Tracy mailed an oversized picture postcard of the historic village to Louise in California. “This is it,” he wrote. “Old Florentine, brought piece by piece. Fabulous swim Mediterranean outside door. Good trip. Present fighting pylorics, etc., but have hopes for this. Swim, long walk yesterday.”
He seemed to be having such a marvelous time that Gar gingerly raised the possibility of his ending the “shocking routine” of too much coffee, Dexedrine, and sleeping pills at night. He wasn’t defensive, as Kanin might have feared, and promised to make a real stab at cleaning himself up. They talked about Flight to the Islands and Cat and Mouse, and then Tracy noticed a little rash on his side. Gar and Ruth tried telling him that it was nothing, but a doctor promptly diagnosed it as shingles (zona in French). As the doctor began treating the condition, his patient “suddenly got worried” about an operation that Kate had undergone. Spence hadn’t known about it but apparently found out after the AP picked up on the news and the New York Times printed it. By then, France was paralyzed by a general strike, almost all of the nation’s two million public workers having walked off their jobs, and it was impossible to phone or telegraph. With Tracy increasingly anxious, the inflammation plaguing him stubbornly refused to clear up. Finally and reluctantly, the Kanins drove him to Nice, where they put him on a plane bound for London. He kept promising to come right back, but they somehow knew that he wouldn’t.
Kate, whose surgery had been for skin cancers, flew to be with him in England, and it was there that they enjoyed a reunion, having had only minimal contact with one another since the completion of Pat and Mike.

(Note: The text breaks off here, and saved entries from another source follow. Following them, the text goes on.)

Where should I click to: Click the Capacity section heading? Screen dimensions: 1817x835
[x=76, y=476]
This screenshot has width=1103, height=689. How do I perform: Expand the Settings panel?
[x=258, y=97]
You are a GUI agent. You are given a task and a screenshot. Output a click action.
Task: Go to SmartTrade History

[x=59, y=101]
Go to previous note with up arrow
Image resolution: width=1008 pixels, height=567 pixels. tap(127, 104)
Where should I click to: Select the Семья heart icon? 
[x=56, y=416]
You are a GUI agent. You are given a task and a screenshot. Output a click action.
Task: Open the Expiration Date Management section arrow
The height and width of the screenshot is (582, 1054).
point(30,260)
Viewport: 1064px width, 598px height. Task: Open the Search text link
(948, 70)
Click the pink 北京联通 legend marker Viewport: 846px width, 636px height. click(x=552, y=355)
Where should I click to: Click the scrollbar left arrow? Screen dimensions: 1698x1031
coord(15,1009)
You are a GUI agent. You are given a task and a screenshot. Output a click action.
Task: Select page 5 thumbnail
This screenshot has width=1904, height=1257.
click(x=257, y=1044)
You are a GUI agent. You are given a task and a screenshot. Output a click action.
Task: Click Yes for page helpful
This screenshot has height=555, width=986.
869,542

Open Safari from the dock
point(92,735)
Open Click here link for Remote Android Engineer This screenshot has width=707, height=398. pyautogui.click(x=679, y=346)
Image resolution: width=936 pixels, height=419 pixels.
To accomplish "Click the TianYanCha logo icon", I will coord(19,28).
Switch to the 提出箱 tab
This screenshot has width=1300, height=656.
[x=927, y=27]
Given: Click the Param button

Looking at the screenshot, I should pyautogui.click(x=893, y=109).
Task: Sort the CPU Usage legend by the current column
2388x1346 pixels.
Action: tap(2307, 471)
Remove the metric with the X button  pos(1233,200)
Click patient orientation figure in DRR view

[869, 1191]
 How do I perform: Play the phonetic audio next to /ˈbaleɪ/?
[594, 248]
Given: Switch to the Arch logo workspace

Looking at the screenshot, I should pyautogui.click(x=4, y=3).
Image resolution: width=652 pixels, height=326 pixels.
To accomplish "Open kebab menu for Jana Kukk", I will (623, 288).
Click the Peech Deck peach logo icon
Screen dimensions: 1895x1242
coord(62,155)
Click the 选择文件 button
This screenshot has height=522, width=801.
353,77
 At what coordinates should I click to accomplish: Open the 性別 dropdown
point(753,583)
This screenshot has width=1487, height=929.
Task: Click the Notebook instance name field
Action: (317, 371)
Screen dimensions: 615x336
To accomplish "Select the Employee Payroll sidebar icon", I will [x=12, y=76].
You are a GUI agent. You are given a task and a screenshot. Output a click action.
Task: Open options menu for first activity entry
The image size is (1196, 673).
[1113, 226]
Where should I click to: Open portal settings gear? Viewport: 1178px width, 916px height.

However good it was for Tracy and Hepburn, who were still in London together a month later, Kanin lamented the event as an opportunity lost.
“It was very, very sad,” he wrote. “The main reason for the sadness was that if only everything hadn’t gone wrong, that place would have proved a godsend to Spence. I think he would have piled up years of health, and I know that he would have wanted to stay quite a long time.”
1 It is unclear whether Tracy sent Schary a translated copy of Alf Sjöberg’s screenplay for a Swedish-language film of the same title, or Lagerkvist’s own two-act play based on the book.
2 As her early stand-in, Adelaide Doyle, recalled, “She was very close to her family and she called her mother all the time—maybe every day.”
3 The official schedule was twenty-four days.
4 Teresa Wright’s early movie roles were as a young girl, even though she was in her twenties. Born in 1918, Wright was thirty-four years old when she played Annie Jones.